A tutorial on building custom ML training workflow using Google Cloud Platform
– Quý Đinh –
Imagine a company named Rainbow imports boxes of flowers and need to classify them into species. For six months, they have some staff label the boxes manually. Now, they hire you to build a Machine Learning model to do the task.
With a small amount of labelled data as input and tons of experience working on Kaggle projects, you quickly develop a 95% accuracy using simple RandomForestClassifier from the popular scikit-learn library. Nice. Stakeholders approve and ask you when you could deploy that model to production.
Hmm, deploy a model from my laptop? …
In case you wonder, I hope this tutorial will help you understand one among some common and most simple approaches. The diagram below depicts how we will use Google Cloud Platform to do the job in a batch-processing manner.

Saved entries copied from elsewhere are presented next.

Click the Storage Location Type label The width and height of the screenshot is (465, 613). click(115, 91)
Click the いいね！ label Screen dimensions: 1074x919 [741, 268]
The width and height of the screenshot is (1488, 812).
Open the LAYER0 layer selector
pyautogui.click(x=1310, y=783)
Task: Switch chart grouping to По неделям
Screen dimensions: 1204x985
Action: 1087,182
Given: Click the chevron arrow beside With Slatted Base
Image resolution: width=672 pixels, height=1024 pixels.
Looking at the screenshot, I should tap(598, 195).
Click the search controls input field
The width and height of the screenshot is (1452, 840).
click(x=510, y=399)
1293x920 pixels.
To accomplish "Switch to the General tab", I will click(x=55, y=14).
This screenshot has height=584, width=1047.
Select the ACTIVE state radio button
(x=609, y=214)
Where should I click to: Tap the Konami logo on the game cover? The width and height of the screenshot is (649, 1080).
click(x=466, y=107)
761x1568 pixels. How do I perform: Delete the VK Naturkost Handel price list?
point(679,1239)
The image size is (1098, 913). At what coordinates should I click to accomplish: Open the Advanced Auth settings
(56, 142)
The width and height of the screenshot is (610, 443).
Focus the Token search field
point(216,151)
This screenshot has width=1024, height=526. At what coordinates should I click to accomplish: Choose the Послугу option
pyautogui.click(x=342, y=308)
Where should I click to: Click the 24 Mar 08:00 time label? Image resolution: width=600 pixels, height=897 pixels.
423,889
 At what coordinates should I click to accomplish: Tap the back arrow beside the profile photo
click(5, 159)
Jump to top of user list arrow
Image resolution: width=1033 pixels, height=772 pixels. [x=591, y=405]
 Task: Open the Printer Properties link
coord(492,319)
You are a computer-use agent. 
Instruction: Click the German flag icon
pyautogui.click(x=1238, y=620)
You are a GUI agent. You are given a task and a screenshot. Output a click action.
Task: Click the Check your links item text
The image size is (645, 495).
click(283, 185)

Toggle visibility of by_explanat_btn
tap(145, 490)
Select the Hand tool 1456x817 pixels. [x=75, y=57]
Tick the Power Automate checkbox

Like many other self-taught data people, I am familiar with manipulating data and develop a model on my laptop.
However, when you’re solving real-world problems, your duty does not stop after you deliver a presentation. You will have to think about how to bring that solution to the production environment.
Over the last few months, I have tried to deploy multiple computing pipelines. They are different in their scopes and complexity, ranging from processing a dozen of MB to 400 GB data per run. In this article, I want to summarize and share what I learned.
The targeted audience
This post is for data analysts/scientists who want to deploy their local solution, especially those without a software engineering background.
You will need Cloud Dataproc to proceed. This product allows you to spin up a cluster of machines to run your computing job in a distributed manner. Please refer to this documentation if you don’t know what Dataproc is.
- Discuss the approach
- Step-by-step instructions to create the infrastructure and run the pipeline
- Explain codebase
- Introduce other extended components, including Big Data processing with Apache Spark, scheduler with Airflow, local development environment, unit testing
About writing codes
Instead of writing a long script to do everything, we break a pipeline into tasks and checkpoint interim data to disk. For example, after doing preprocess on train and test data, we dump both the data outputs and the transformer to Google Cloud Storage. We then load those objects as inputs for the next step.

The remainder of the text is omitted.